The tests above cover the desired functionality that we want to implement in our driver. We won't go through each and every one of them and see what production code we need to write, since the actual implementation of the driver isn't really important for this post. We want to focus more on the tests themselves.

When first confronted with these tests, a new developer won't have an easy time understanding what's going on. The tests are pretty verbose and it's not immediately clear what the focus of each one is. Let's see how we could improve this.

First, we'll notice that the one thing we do in each test is to create an item and queue it for the driver. We use randomization to make sure that the item is "consistent", meaning that the constraints defined in it hold. We could set item variables procedurally, but we would need to ensure that the length and the number of transfers match, which would mean even more code. Instead of repeating these steps in each unit test, we could centralize them into one place. Since we use randomization, we can't extract a function. We're forced to use a macro:

  `define add_item_with(CONSTRAINTS) \
    sequence_item item = new("item"); \
    `FAIL_UNLESS(item.randomize() with CONSTRAINTS; \
    sequencer.add_item(item);

This is going to save us some lines of code and it's going to make the intent of the code more obvious. What will differ between unit tests are the constraints they use when adding an item:

    `SVTEST(drive_awvalid__with_delay)

----------

**Given request A**
According to the text on driver unit tests, why can a function not be extracted to create and queue the item?
**Given request B**
Rewrite a span of the records as a JSON list of strings, one string per line and with blank lines omitted. Begin at the line that has "1379x646 pixels." and stop after the line that has "Tick the checkbox".

----------

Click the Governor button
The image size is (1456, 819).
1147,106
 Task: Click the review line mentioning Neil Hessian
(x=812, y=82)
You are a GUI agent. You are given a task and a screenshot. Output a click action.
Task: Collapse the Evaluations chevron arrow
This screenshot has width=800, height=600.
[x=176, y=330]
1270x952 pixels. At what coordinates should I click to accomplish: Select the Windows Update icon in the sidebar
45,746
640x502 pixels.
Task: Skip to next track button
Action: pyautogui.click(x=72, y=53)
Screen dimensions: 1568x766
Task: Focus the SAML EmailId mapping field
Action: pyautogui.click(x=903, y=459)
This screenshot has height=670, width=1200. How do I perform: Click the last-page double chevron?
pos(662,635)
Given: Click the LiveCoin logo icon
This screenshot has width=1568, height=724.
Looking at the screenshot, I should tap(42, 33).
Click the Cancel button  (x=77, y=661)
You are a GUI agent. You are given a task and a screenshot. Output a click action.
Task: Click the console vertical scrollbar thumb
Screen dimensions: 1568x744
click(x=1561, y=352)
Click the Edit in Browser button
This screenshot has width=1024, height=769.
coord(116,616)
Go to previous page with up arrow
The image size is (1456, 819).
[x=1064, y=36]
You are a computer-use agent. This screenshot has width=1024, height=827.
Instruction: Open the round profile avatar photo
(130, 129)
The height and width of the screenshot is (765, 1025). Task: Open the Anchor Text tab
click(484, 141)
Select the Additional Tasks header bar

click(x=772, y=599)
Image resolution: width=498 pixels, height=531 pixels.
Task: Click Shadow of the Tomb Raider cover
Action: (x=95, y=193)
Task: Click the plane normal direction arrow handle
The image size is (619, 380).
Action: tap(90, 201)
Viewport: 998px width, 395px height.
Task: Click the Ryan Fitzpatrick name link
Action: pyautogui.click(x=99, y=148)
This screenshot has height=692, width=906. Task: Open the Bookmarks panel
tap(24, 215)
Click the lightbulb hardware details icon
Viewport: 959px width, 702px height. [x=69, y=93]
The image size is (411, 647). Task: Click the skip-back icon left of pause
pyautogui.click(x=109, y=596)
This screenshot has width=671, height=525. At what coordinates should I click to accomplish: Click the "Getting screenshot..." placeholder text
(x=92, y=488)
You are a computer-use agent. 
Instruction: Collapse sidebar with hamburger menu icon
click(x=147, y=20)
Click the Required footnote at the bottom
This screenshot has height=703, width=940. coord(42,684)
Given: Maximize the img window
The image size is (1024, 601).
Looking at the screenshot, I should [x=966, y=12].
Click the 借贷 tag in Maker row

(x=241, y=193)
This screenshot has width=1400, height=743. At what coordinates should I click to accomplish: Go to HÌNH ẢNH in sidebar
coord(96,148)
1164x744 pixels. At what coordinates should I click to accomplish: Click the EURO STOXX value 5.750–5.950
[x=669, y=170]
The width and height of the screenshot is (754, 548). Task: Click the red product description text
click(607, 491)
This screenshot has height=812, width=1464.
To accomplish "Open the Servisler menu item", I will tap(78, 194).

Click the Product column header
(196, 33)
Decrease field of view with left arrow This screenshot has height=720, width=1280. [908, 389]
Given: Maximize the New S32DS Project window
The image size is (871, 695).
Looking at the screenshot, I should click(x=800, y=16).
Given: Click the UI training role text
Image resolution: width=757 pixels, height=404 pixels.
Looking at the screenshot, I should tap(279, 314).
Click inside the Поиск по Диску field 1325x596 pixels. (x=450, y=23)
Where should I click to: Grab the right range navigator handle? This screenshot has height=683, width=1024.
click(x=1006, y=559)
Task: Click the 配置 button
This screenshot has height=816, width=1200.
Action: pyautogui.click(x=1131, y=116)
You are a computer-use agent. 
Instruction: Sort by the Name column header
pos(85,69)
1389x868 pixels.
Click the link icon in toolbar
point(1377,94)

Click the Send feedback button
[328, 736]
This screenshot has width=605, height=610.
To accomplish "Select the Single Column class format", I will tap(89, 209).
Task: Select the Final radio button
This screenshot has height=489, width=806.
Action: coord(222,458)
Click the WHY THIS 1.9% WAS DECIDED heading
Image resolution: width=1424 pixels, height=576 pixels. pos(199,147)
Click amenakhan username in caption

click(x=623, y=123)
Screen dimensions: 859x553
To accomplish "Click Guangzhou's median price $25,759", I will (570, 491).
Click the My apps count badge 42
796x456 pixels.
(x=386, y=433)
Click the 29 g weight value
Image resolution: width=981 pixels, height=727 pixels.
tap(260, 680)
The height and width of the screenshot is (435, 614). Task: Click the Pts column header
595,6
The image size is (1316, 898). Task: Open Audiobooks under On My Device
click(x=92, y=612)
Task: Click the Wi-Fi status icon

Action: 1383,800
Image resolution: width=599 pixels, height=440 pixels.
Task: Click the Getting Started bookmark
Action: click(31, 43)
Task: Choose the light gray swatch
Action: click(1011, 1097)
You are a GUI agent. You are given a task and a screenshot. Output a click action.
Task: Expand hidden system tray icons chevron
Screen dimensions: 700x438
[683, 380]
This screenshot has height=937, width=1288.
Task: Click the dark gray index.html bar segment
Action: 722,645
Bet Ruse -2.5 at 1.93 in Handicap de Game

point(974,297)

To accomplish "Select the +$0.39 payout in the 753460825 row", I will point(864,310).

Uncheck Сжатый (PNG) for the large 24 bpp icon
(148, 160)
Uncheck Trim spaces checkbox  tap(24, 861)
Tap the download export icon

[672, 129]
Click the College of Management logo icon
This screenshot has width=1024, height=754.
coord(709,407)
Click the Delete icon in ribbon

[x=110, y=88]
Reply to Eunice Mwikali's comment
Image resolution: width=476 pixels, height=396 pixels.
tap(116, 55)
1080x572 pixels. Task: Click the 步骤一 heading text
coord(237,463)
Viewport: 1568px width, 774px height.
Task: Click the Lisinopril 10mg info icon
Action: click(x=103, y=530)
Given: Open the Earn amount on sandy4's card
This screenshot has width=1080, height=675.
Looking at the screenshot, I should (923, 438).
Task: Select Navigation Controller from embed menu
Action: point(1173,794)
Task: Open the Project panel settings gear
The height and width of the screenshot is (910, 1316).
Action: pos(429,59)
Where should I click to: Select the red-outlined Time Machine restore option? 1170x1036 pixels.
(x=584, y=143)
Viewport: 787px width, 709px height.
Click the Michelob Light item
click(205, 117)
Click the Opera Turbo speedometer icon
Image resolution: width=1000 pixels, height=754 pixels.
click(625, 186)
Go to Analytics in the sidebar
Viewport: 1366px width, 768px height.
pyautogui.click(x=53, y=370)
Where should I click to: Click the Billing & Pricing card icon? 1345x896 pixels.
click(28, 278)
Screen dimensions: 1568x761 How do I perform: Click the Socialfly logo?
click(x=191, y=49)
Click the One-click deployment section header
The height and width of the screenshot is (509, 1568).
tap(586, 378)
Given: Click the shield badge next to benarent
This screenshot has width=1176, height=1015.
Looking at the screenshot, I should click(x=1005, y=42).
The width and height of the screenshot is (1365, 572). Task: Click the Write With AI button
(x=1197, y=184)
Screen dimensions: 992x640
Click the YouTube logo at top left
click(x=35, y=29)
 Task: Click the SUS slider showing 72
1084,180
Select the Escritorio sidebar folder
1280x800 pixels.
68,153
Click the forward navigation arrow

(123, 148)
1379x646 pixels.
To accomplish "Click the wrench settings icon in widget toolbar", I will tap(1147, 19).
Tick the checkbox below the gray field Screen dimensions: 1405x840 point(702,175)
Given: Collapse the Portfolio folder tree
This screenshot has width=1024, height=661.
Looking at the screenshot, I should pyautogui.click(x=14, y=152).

----------

**Task output A**
Because the item is created through randomization.

**Task output B**
[
  "1379x646 pixels.",
  "To accomplish \"Click the wrench settings icon in widget toolbar\", I will tap(1147, 19).",
  "Tick the checkbox below the gray field Screen dimensions: 1405x840 point(702,175)"
]